* _What needs to be done_
Exactly the lines from the one containing "You are a GUI" through the end of the records must be reproduced; leave out all pictures.

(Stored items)
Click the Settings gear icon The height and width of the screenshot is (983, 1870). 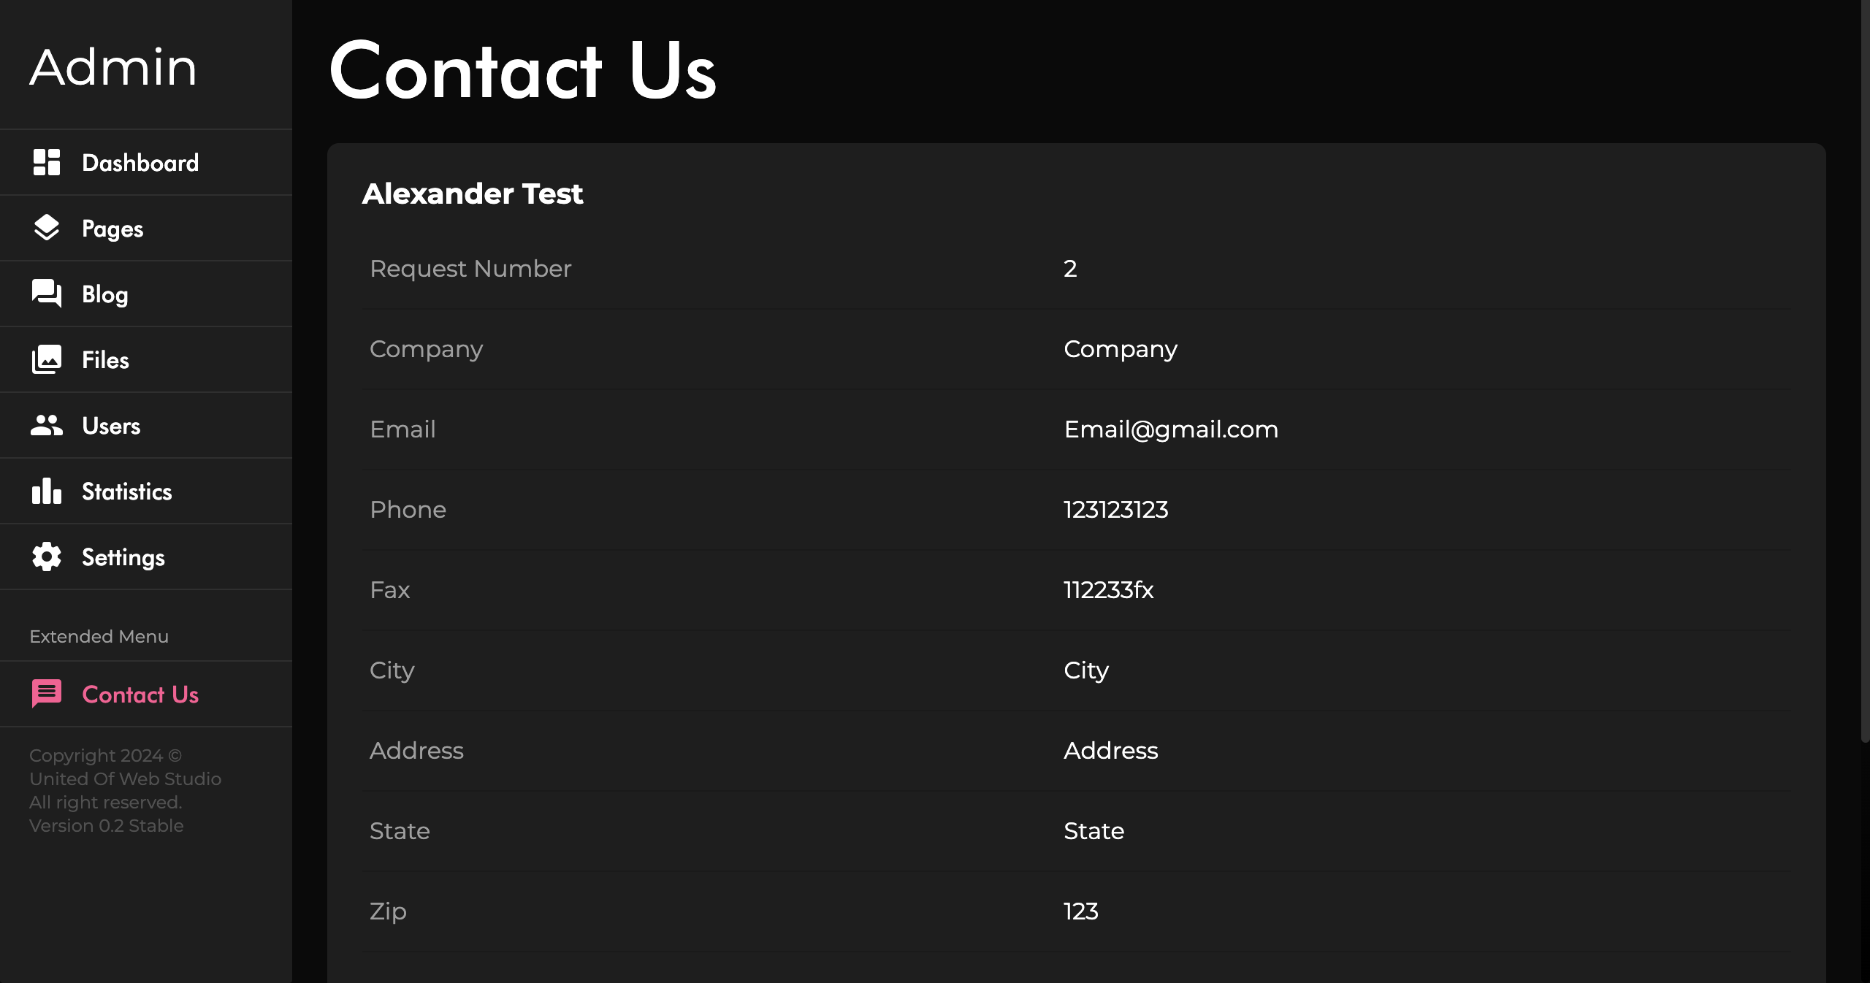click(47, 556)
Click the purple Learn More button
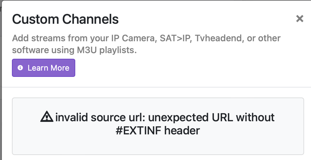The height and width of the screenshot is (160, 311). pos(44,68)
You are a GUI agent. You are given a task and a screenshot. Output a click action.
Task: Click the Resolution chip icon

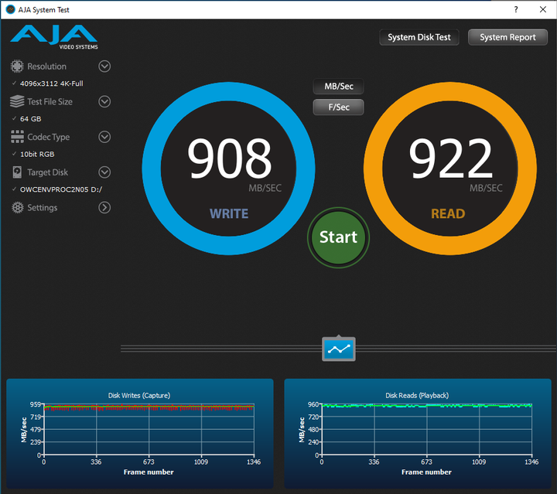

* _Worked solution_
You are a GUI agent. You are given a task and a screenshot. Output a click action.
Task: Click the Resolution chip icon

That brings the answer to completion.